Singapore: Asia’s biggest airshow takes place in Singapore this week with the aviation sector hoping 2022 marks a turning point in a region where tough curbs have left coronavirus-battered airlines struggling to recover.
The event, which takes place every two years and kicks off on Tuesday, brings together hundreds of airlines, plane manufacturers and other industry players to display their latest equipment, network, and strike deals.
But the pandemic — which has been the biggest crisis to ever strike the sector — will cast a long shadow, with industry leaders focused on the question of whether air travel will finally pick up in the Asia-Pacific.
While the United States and Europe have eased restrictions and demand has rebounded, Asia lags far behind, with foreign tourists barred and mandatory quarantines still in place in many countries.
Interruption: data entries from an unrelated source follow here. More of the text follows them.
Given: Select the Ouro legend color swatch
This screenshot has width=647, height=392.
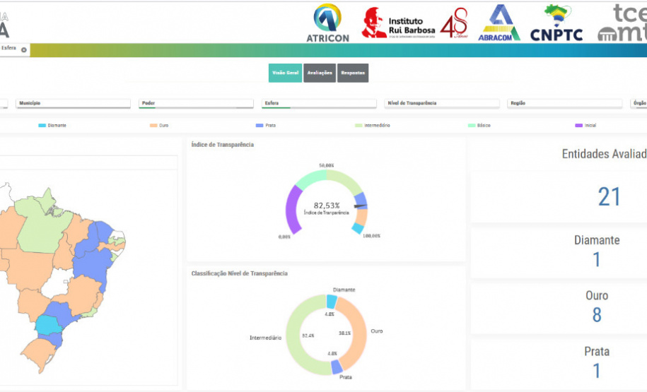Looking at the screenshot, I should (153, 125).
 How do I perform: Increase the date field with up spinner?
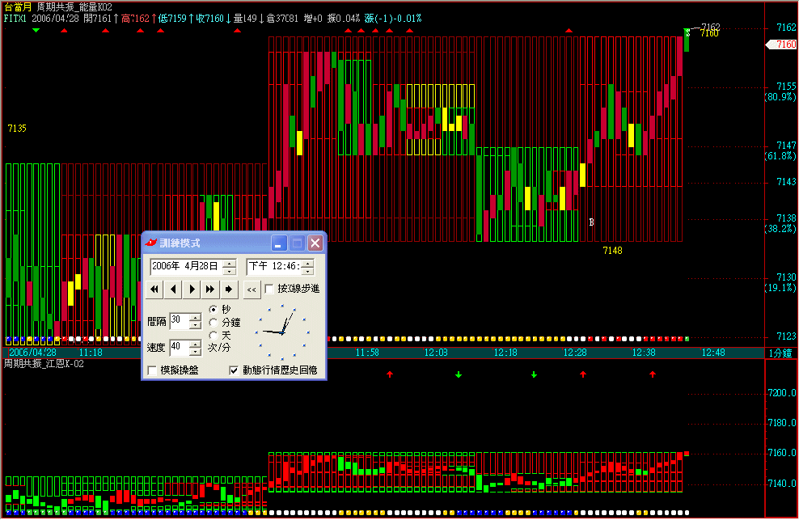pyautogui.click(x=230, y=262)
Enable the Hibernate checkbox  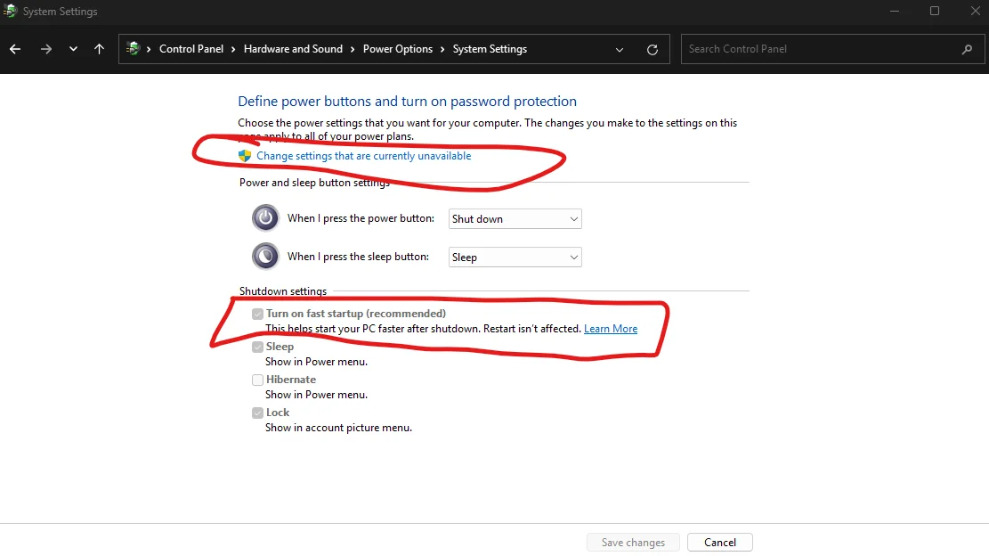point(257,380)
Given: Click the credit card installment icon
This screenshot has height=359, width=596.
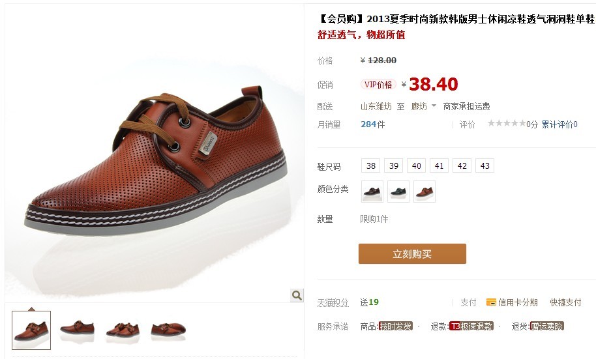Looking at the screenshot, I should click(x=491, y=302).
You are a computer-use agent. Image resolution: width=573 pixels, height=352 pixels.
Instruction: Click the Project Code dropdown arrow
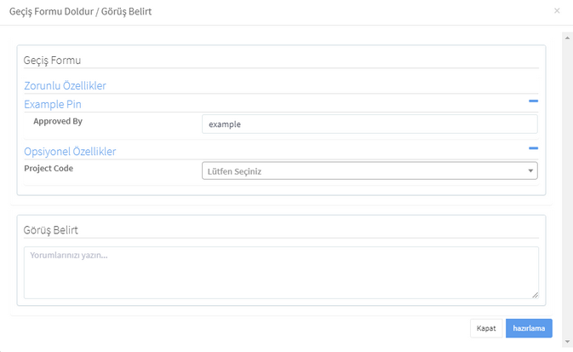[x=530, y=170]
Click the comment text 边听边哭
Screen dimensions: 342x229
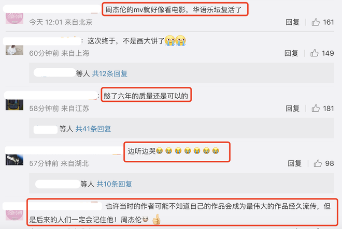click(x=141, y=151)
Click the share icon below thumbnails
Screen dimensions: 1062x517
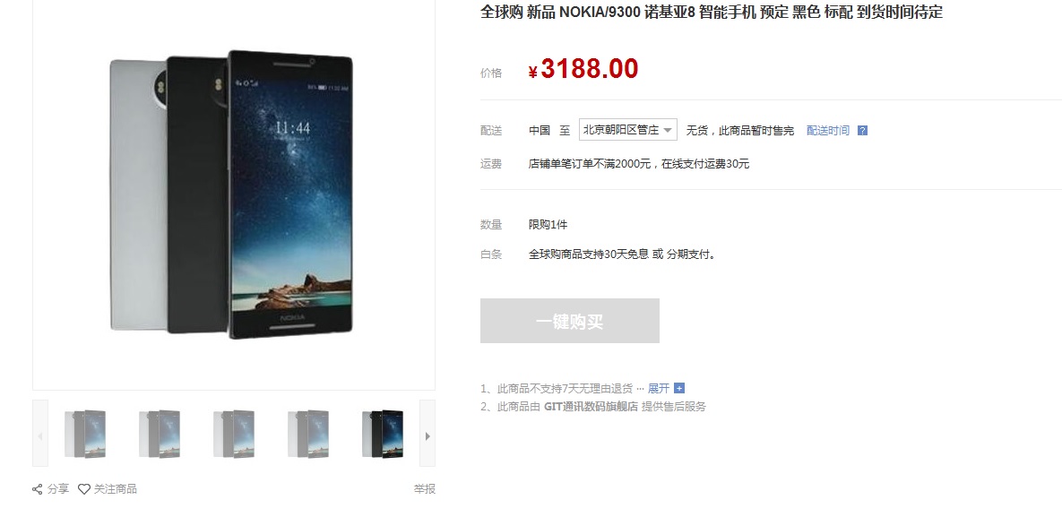(x=38, y=489)

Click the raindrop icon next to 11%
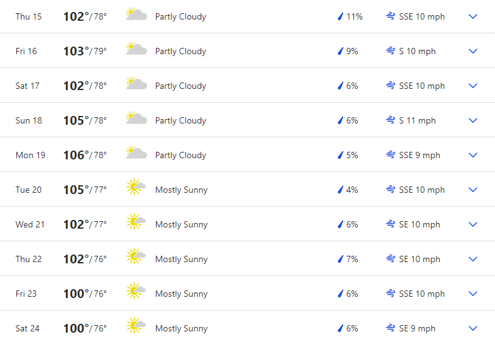pos(340,16)
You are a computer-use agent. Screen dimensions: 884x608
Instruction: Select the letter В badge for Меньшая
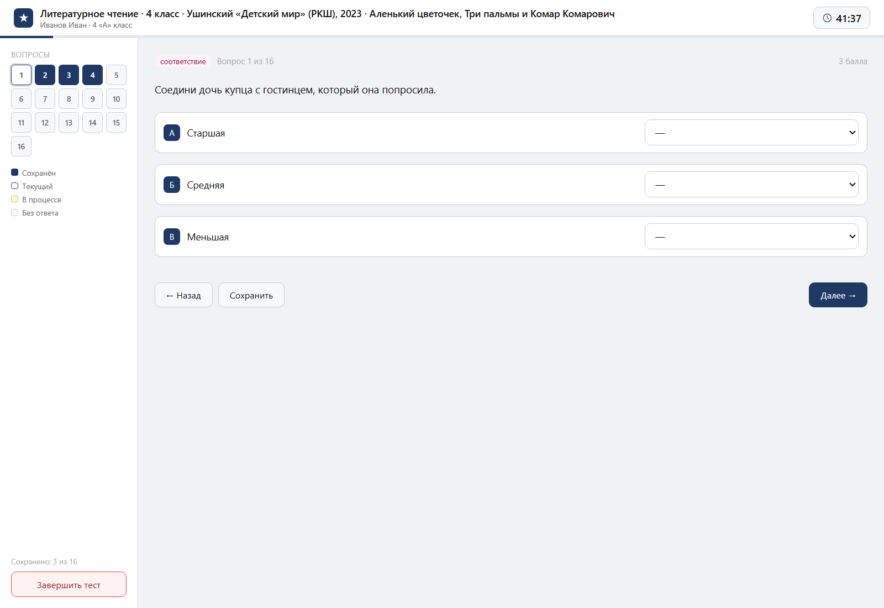[172, 237]
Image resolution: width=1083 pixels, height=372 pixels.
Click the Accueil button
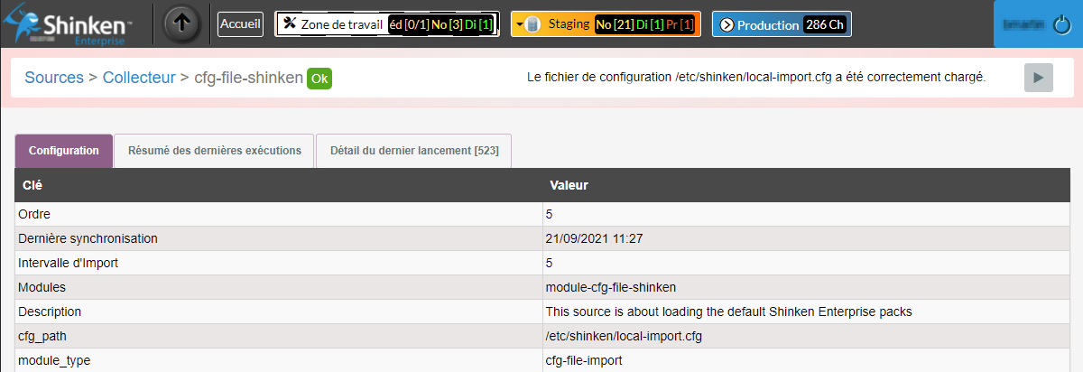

There are positive signs for 2022 — several places, such as Australia, New Zealand and the Philippines, are lifting bans on overseas visitors — but industry figures warn there is a long way to go.
“We’ve seen the recovery come in very, very strong in North America and Europe when the restrictions were eased,” Anand Stanley, the Asia-Pacific chief for European plane-maker Airbus, told a forum before the airshow.
“Asia still has to follow that track. We still have semblances of a quarantine-based regime, border closures. This has to be lifted so that the freedom of movement returns and in turn the demand returns.”
Data highlights the slow pace of recovery — the region’s airlines carried 16.7 million passengers last year, just 4.4 percent of volumes seen in 2019, according to the Association of Asia Pacific Airlines (AAPA).
With the Asia-Pacific rebound nascent and Singapore currently battling a fierce Omicron wave, the four-day airshow is likely to be muted with about 600 companies taking part, down from over 900 at the last edition in 2020.
Participants will be required to take daily virus tests, while the public have been barred from attending a series of aerial displays as authorities look to cut infection risks, with the aerobatics instead to be live-streamed.
Nevertheless, key players such as Boeing, Airbus and engine-maker Rolls-Royce will still be attending, and the show will be a rare opportunity to hold in-person meetings with customers to drum up new business.
Leck Chet Lam, managing director of the airshow’s organizer Experia, said the event remains a platform for finding solutions “so that we can be ready for the recovery”.
“We are starting to see green shoots in the industry… Passenger travel numbers are up, flight frequencies are up,” he said.
For the industry, the only way for Asia to chart a course to such a recovery is if governments in the region finally drop restrictions and pivot towards living with Covid-19.
“We need governments to get their act together,” said Alex Feldman, US aircraft-maker Boeing’s Southeast Asia chief.
They have to “coordinate and simplify the requirements for safe travel”, he added.
But Shukor Yusof, an analyst with Malaysia-based Endau Analytics, said he doubted a recovery would start this year.
“There are still many obstacles for airlines to surmount,” he told AFP.
“There’s been little effort to streamline air travel and worse to formulate a new doctrine to deal with a post-Covid landscape.”